Thursday, December 4, 2014

Harpist In The Wind (1979)

Harpist in the Wind (1979) is the last of the Riddle_Master trilogy by Patricia McKillip. In this book, Morgon discovers more about his world and realizes his final DESTINY. This book won the Locus award for best fantasy novel, and also received Hugo and World Fantasy Award nominations.

Yeah, whatever. The moment that I hit the character of Morgon, I wanted him the hell off stage. I wanted Raederle back. Every issue that I had with Morgon came back, and this time, they came back with power-ups. Meanwhile, Raederle was patted on the head and received an also-ran.

I must confess that I skimmed over most of this novel. I skipped vast swaths of description and barely noticed.

To McKillip's credit, she's a good describer. When that woman is on, she is on. Her descriptions just flow across the pages and you can just drift along with them. For readers that like this style, the descriptions must be grand. Not so much for me. I found them somewhat useless. However, her great discriptivey-descriptions did prevent her from falling into any technobabble traps as magic was seen entirely from the experiential point of view.

To say the the entire point of this novel is to say, "Oh-mi-Gawd! I have to finish this series in one book!" would be the most accurate summation of the book that I can present. Everything that was hanging around unsaid in the previous two books had to all get said and explored in this one book, giving this book and overstuffed feeling. You eat the world too fast, getting no chance to digest it. We are at the buffet of fantasy building and the author only gets to fill one plate, so she heaps it on.

There's a big battle at the end, of course, not that it mattered, because the battle doesn't even matter.
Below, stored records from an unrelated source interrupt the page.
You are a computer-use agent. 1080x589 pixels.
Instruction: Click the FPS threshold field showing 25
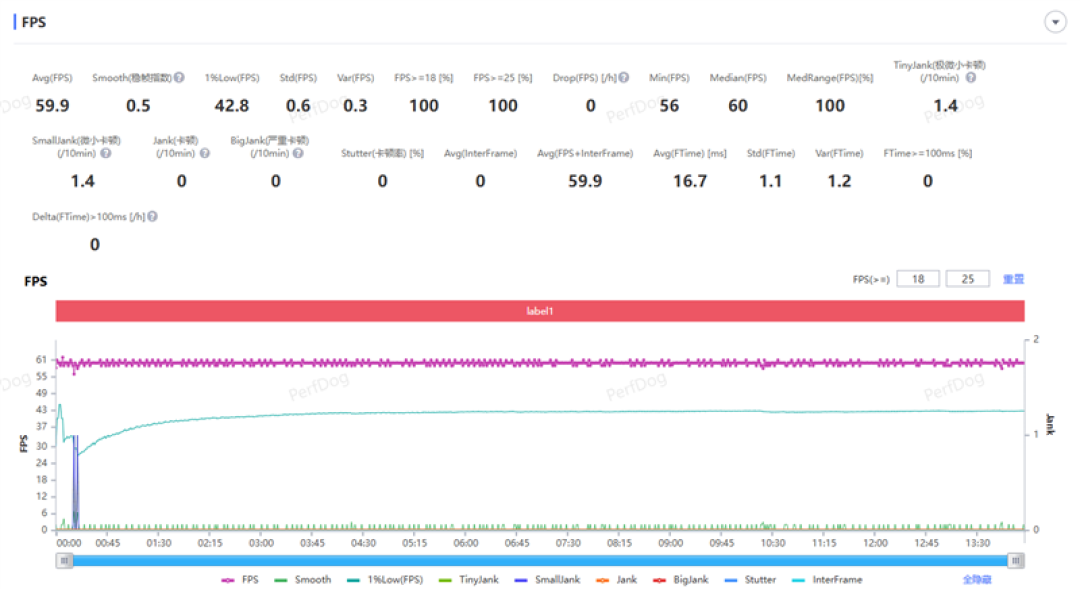pos(968,279)
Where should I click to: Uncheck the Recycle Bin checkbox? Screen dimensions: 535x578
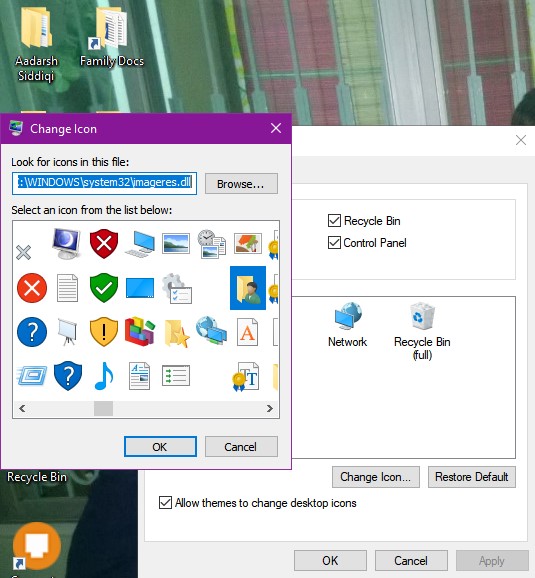click(334, 220)
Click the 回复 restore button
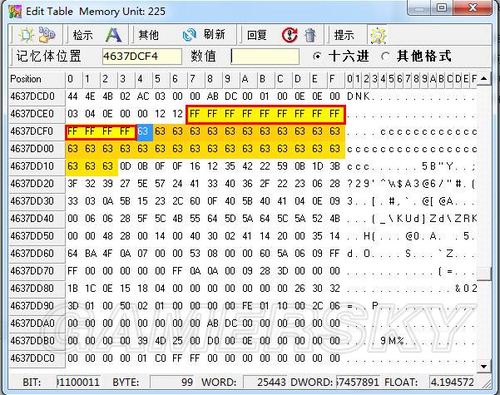500x395 pixels. click(x=257, y=35)
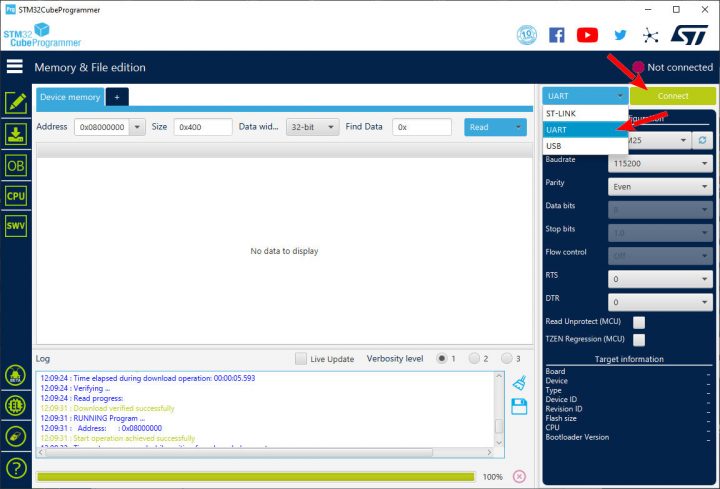Open the SWV viewer icon
This screenshot has height=489, width=720.
click(x=16, y=227)
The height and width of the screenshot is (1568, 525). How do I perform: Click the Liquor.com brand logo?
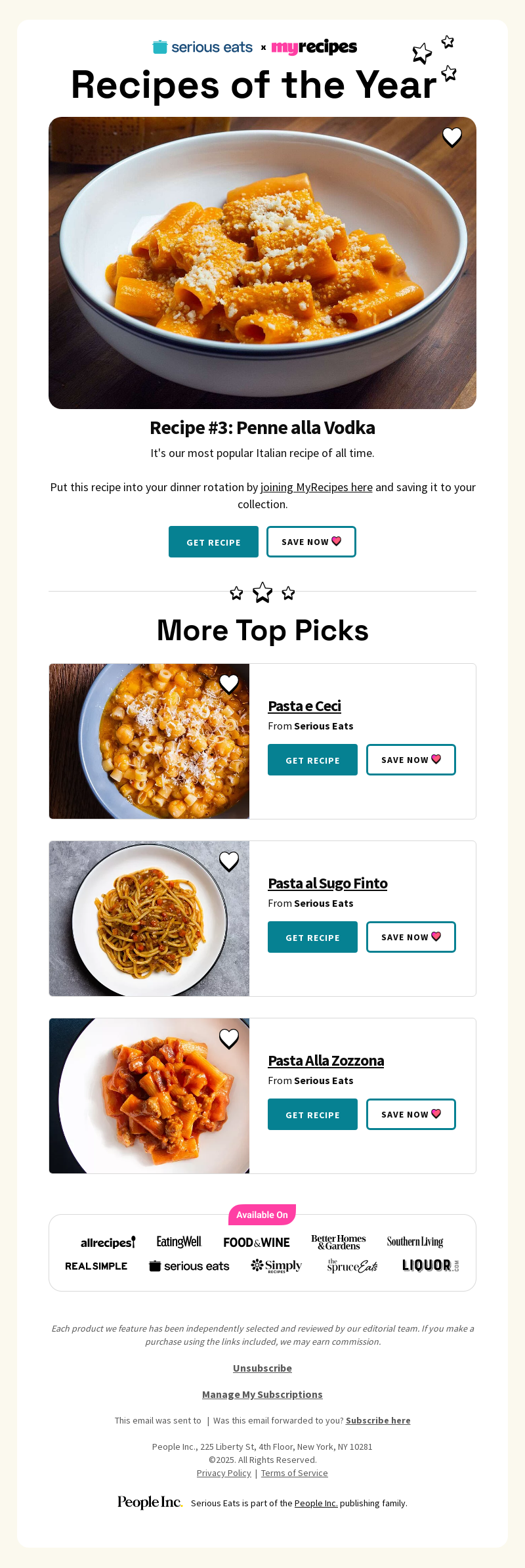click(x=430, y=1265)
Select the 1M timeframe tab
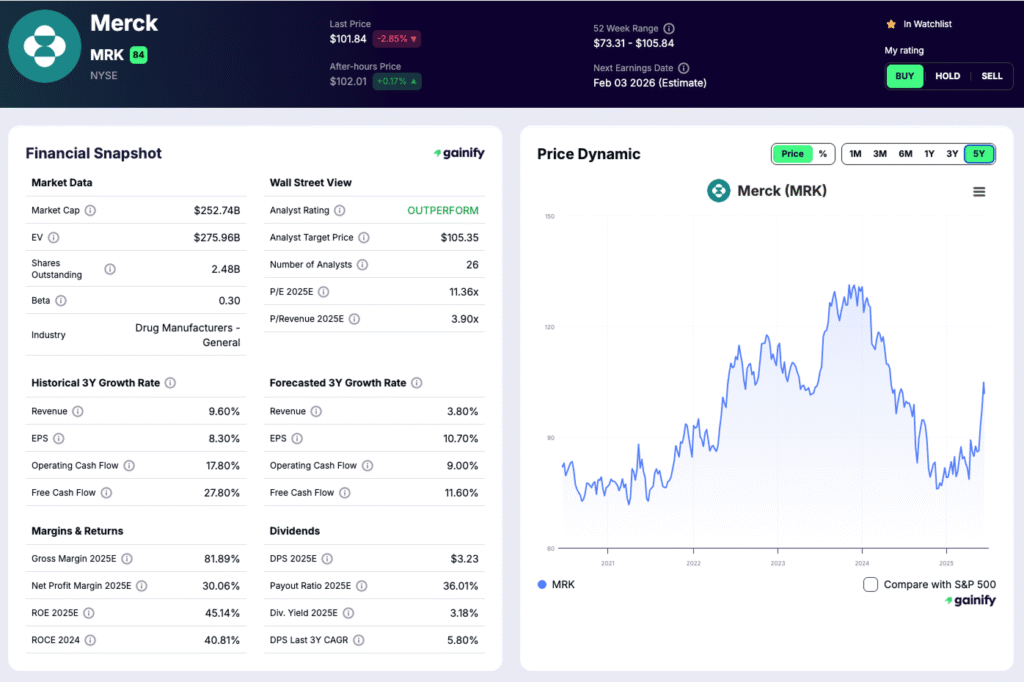Screen dimensions: 1024x682 855,154
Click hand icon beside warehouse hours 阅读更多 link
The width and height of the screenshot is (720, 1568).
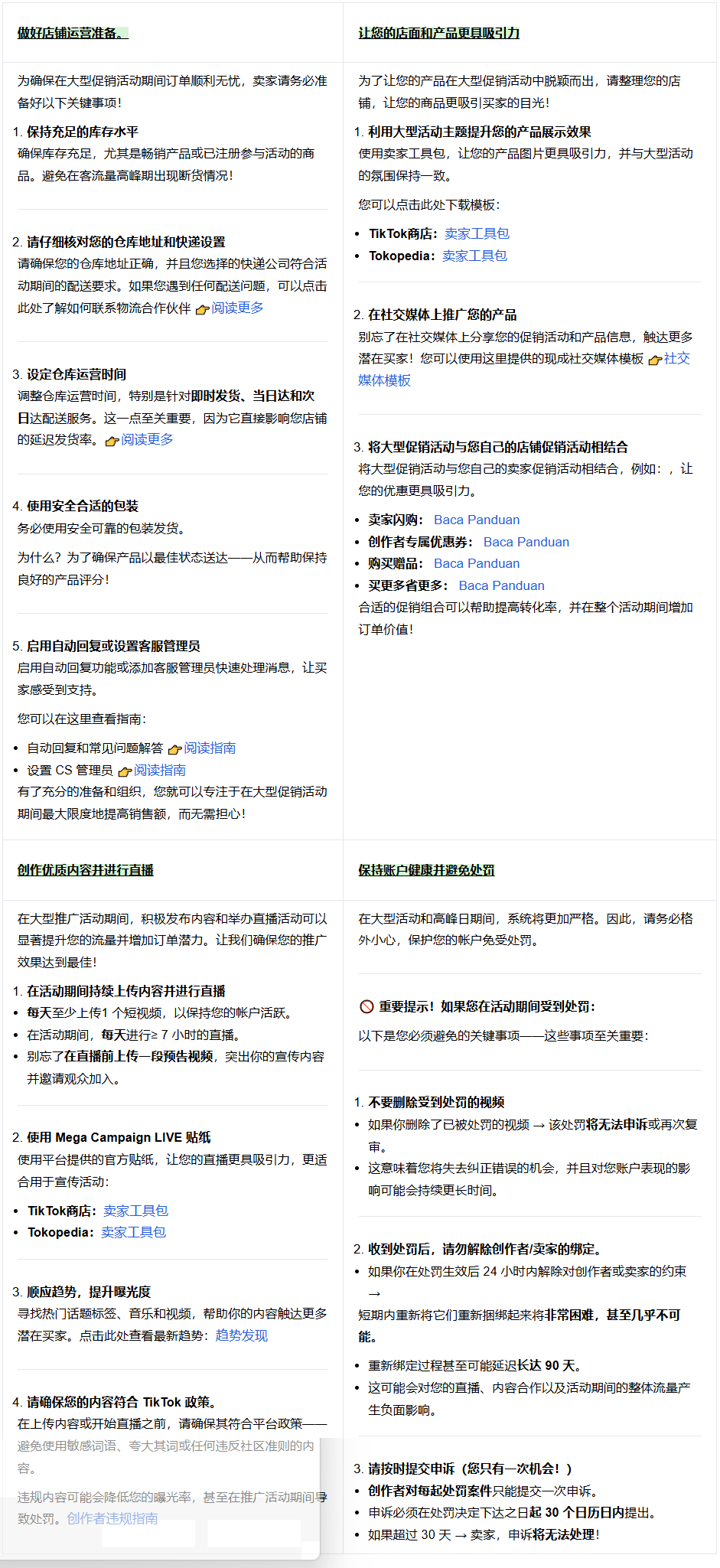[x=112, y=441]
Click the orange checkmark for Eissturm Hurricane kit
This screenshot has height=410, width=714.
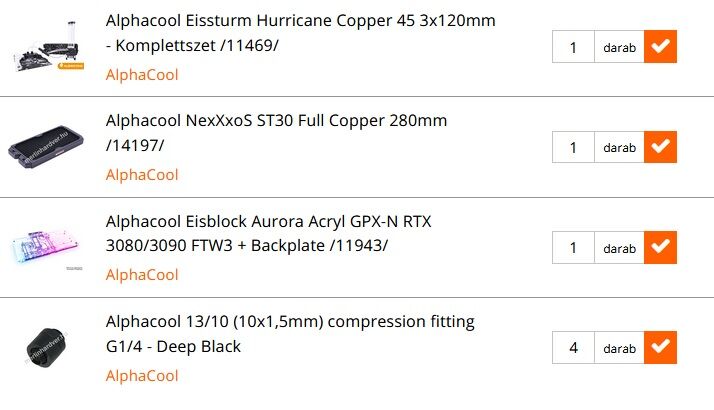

It's just a trope. We could have just skipped that battle and had a more interesting ending.

Especially in this last book, I just don't buy McKillips world. "Miners and farmers and her animals, oh my!" We hear about unrest, rebels, armies gathering, people gathering ancient cities, and I am struck by the sheer uselessness of humanity. Really? That's all that people can think to get up to? Eight hundred years of history and no militia? I am at a total loss.

My wife gets this book on a meta-level that I don't. For me, it just falls flat. Even with an explanation of the meta-level, it still falls flat. Judging by reviews over on Goodreads, this is a very loved book, so I'll just hang my hat onto the minority opinion and be done with it.